ABOUT THIS TASK:
Locate, in the data below, the line that contains "Viewport: 1381px width, 1200px" and the line that contains "1280x1024 pixels."; reproduce exactly those two lines and every line between them, nothing more.
SUPPLIED MATERIAL section start
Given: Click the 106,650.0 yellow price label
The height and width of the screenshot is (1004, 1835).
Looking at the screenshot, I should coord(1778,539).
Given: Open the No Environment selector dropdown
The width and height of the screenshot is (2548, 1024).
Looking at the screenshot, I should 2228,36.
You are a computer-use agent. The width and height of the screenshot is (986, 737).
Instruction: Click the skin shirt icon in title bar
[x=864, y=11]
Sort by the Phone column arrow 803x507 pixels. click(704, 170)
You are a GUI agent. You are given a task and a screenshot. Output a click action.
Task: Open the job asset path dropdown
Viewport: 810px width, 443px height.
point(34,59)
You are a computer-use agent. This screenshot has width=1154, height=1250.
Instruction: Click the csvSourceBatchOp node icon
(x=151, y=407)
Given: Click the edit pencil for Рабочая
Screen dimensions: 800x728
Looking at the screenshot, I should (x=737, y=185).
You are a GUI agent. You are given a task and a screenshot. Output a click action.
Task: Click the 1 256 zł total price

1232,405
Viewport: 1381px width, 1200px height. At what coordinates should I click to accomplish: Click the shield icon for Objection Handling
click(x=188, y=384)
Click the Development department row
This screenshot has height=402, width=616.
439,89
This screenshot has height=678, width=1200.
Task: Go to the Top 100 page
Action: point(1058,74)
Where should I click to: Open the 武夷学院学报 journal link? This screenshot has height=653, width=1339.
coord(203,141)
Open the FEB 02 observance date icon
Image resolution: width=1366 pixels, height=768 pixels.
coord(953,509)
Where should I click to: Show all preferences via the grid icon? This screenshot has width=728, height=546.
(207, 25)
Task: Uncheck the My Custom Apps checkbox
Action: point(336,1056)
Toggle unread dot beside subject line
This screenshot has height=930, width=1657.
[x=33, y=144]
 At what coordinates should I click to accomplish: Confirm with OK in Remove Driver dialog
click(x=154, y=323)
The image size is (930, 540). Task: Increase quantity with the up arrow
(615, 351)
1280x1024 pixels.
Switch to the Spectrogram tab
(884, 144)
SUPPLIED MATERIAL section end
YOUR RESPONSE:
Viewport: 1381px width, 1200px height. At what coordinates should I click to accomplish: Click the shield icon for Objection Handling
click(x=188, y=384)
Click the Development department row
This screenshot has height=402, width=616.
439,89
This screenshot has height=678, width=1200.
Task: Go to the Top 100 page
Action: point(1058,74)
Where should I click to: Open the 武夷学院学报 journal link? This screenshot has height=653, width=1339.
coord(203,141)
Open the FEB 02 observance date icon
Image resolution: width=1366 pixels, height=768 pixels.
coord(953,509)
Where should I click to: Show all preferences via the grid icon? This screenshot has width=728, height=546.
(207, 25)
Task: Uncheck the My Custom Apps checkbox
Action: point(336,1056)
Toggle unread dot beside subject line
This screenshot has height=930, width=1657.
[x=33, y=144]
 At what coordinates should I click to accomplish: Confirm with OK in Remove Driver dialog
click(x=154, y=323)
The image size is (930, 540). Task: Increase quantity with the up arrow
(615, 351)
1280x1024 pixels.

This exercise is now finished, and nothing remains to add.